### Исходный текст:
Антон Чехов. «Чайка». Режиссёр Юрий Бутусов. Театр Сатирикон им. Аркадия Райкина.
Натюрморт – «мёртвая натура», не слишком удачное французское выражение. По-немецки этот жанр называется «Stilleben» – «тихая жизнь». Так бы я обозначил первые сцены «Чайки» Бутусова. Завязка идёт в ленивом ритме картавой музыки. Завязка – не только «Чайки», но и неведомой какой-то истории, которая должна случиться в искусстве вообще. Ритм – подходит для неспешных импровизированных монологов о новых формах.
Верёвочные качели, на них сухопарый Константин Треплев, взрослый, остро чувствующий. Тимофей Трибунцев ушёл далеко вперёд от банального амбициозного подростка. С его Треплевым вышло бы недурное интервью – уверен, что задумка Константина Гавриловича предельно внятная. Он вовсе не высокопарный болтун, руки у него рабочие (это качество подсказывает весь его облик – синяя клетчатая рубаха на двух пуговицах, большие очки на носу). Кажется, крохотную игровую площадку он сам и обустроил. Его пространство – полное художественного мусора, но по большей части белое, как мастерская живописца.
Он сильно перерос своё положение в семье. На ум приходит царь Павел Петрович, который тоже успел постареть, поистрепаться, пока свет вертелся вокруг его матушки. «Русский Гамлет»: «Пока травка подрастёт, лошадка с голоду умрёт».
Сам же Чехов прописал в пьесе пару шекспировских строк.

### Что сделать:
**A.** Перепишите слово в слово строки, которые идут ниже: начните со строки, где есть «will pyautogui.click(x=433, y=576).», и остановитесь после строки с «click(309, 208)».
**B.** Напишите продолжение рецензии на «Чайку», начиная сразу после её последнего предложения.

### Фрагмент данных:
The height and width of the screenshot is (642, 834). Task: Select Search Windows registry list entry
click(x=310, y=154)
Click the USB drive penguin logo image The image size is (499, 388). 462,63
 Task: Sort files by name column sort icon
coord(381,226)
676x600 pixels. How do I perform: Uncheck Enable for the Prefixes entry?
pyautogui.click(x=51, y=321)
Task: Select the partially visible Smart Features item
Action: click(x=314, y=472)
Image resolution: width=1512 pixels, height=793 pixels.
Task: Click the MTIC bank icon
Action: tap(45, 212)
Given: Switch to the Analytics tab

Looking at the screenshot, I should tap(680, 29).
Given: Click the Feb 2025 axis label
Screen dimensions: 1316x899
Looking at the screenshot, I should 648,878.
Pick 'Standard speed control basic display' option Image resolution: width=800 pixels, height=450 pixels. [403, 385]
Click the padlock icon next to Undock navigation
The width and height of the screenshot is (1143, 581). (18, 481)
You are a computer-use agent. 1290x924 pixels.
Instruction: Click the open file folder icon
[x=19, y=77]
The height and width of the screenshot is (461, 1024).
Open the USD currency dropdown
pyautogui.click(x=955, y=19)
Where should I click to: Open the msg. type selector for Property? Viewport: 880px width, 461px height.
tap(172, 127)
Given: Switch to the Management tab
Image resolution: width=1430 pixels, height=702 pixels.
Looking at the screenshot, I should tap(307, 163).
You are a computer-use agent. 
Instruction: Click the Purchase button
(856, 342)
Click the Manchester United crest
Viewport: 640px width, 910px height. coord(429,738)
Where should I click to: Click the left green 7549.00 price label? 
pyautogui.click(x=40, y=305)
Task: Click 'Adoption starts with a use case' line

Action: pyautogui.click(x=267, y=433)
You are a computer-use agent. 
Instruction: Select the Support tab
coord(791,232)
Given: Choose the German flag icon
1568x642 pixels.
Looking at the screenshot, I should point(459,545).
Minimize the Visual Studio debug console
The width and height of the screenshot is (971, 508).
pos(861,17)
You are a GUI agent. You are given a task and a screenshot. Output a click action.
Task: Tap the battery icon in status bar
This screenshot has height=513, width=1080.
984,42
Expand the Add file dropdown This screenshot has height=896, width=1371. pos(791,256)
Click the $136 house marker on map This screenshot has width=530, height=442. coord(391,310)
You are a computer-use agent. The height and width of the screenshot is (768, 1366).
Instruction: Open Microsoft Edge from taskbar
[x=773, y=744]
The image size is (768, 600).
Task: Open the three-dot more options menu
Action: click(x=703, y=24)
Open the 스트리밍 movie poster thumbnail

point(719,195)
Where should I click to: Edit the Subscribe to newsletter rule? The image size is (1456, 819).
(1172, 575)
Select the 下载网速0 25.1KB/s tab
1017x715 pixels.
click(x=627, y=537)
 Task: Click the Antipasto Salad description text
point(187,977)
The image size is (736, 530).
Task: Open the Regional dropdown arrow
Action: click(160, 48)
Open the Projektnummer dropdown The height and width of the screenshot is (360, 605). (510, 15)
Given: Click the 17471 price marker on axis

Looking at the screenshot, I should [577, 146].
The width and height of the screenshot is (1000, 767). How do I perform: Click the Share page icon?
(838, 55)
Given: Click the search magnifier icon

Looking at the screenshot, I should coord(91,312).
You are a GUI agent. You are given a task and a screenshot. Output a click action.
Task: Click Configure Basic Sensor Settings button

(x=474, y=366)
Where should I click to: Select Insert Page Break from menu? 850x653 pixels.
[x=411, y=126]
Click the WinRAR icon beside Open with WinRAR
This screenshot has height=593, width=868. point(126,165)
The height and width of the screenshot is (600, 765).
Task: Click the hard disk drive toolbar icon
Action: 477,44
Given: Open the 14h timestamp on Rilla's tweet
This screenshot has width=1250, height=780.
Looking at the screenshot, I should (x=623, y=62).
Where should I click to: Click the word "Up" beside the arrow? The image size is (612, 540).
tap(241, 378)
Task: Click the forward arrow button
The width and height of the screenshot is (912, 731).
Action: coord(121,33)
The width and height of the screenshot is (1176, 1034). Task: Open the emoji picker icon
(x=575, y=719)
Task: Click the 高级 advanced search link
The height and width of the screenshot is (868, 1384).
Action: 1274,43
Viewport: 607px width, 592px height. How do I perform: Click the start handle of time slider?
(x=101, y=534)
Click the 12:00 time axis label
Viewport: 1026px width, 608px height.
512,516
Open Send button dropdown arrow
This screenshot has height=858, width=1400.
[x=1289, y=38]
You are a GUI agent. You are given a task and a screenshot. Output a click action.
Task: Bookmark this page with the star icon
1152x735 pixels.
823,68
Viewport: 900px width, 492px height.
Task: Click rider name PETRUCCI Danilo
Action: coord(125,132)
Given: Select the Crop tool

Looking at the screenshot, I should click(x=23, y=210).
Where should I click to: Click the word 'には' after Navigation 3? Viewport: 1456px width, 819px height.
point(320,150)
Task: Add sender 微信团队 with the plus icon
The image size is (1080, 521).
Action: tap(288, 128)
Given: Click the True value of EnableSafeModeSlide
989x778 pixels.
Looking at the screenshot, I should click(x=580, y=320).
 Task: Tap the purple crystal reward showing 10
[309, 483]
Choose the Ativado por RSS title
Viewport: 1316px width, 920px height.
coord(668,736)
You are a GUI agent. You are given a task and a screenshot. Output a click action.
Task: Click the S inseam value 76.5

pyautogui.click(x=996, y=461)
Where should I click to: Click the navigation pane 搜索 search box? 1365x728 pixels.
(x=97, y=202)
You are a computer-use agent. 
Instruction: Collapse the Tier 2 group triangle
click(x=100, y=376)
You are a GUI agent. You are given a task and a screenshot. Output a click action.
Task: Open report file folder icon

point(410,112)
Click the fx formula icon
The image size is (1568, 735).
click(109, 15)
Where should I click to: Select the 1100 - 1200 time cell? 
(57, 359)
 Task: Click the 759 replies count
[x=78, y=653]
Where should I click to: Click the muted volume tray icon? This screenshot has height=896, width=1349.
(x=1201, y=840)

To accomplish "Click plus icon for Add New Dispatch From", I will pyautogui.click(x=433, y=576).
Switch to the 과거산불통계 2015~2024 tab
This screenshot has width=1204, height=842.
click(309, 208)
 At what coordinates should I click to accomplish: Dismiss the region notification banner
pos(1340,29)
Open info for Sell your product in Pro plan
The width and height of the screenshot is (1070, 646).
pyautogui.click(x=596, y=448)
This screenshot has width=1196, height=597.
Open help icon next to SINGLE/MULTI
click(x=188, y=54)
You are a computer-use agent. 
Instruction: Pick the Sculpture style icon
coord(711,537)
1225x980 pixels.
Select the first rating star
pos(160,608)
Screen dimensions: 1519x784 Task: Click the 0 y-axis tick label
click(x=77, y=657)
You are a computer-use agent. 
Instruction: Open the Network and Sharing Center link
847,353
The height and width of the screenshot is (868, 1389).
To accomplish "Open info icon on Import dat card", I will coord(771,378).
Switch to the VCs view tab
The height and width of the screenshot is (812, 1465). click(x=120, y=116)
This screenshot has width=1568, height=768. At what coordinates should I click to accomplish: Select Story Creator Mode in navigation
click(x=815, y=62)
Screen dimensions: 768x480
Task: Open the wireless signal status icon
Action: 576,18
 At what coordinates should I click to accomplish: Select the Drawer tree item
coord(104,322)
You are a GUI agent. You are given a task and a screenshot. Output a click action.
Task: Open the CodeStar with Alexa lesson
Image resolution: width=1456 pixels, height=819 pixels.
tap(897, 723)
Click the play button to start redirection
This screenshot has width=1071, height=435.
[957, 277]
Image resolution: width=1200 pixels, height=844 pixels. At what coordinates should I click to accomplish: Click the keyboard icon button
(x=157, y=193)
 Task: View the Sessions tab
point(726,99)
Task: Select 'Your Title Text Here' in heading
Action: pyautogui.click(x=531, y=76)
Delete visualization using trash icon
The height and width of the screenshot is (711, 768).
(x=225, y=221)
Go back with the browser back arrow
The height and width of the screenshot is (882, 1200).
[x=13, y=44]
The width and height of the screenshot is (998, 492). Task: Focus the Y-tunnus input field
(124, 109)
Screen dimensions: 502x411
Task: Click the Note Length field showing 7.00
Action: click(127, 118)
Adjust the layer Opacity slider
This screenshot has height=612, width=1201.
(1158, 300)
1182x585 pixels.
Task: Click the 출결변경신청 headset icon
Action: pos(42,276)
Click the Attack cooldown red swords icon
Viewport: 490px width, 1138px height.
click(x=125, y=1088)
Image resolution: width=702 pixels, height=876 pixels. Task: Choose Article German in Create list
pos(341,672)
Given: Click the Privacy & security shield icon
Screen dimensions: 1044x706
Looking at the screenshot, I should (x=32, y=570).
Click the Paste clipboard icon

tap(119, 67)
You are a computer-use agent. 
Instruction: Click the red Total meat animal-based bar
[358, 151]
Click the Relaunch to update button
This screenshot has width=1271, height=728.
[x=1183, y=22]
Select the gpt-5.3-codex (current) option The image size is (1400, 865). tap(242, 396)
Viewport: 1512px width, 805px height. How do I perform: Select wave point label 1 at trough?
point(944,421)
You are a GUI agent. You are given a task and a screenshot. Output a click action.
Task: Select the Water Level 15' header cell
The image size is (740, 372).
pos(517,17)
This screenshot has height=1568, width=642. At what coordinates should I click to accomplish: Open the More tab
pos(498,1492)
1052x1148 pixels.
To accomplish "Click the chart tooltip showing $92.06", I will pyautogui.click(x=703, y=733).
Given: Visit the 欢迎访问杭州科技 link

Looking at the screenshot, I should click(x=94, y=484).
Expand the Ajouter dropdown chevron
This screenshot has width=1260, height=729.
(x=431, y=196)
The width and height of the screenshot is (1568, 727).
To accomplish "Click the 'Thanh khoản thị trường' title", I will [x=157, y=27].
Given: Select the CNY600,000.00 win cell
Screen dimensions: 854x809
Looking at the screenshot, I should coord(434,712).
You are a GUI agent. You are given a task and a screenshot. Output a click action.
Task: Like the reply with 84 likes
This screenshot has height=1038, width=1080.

### Ответы:
**A.**
To accomplish "Click plus icon for Add New Dispatch From", I will pyautogui.click(x=433, y=576).
Switch to the 과거산불통계 2015~2024 tab
This screenshot has width=1204, height=842.
click(309, 208)

**B.**
В каком-то смысле «Чайка» отчасти – нарезка спектаклей-короткометражек. О каждом персонаже «мелькнул сюжет». Для небольшого рассказа. Если изымать из беседы слова партнёров, выходит, что и Сорин, и Дорн, и даже Шамраев непрерывно сообщают свою драму, отчего-то недоступную ни для окружающих, ни, как правило, для читателей.
Сорин сопротивляется, можно сказать, как биологическое существо – непроизвольно. Сопротивляется своей второплановости в жизни Сорин-человек; пытается преодолеть её в пьесе «Чайка» Сорин-персонаж. В помощь последнему режиссёр обнажает чёткое, стройное направление его реплик, концентрируя их в очередном монологе.
Его моноспектакль сыгран, словно на передвижных подмостках – он громоздится бестолковой инсталляцией на маленькой тележке. В руке зонт с нахлобученной бутылкой минералки – «дождь». Белёсая фигура в пижаме, безволосая «античная» голова – душа старика, ничтожность в поэтической форме, без морщин, сального свитера и храпенья за столом. Это неудачник без возраста, вдруг обнаруживший себя в загоне старости. Мягкий тенор Владимира Большова не хрипит, не шепелявит, дряхлые лета – лишь внешнее обстоятельство. Его непримиримое удивление – оттого, что он вдруг стал зависим от старости, будучи по сути таким же, как окружающие. В иные минуты Сорин – едва ли не Фирс, только уж совсем раболепствующий перед молодыми «хозяевами жизни» и сделавшийся им нянькой окончательно. «Я позову!» – с готовностью восклицает он, счастливый от возможности сделать приятное.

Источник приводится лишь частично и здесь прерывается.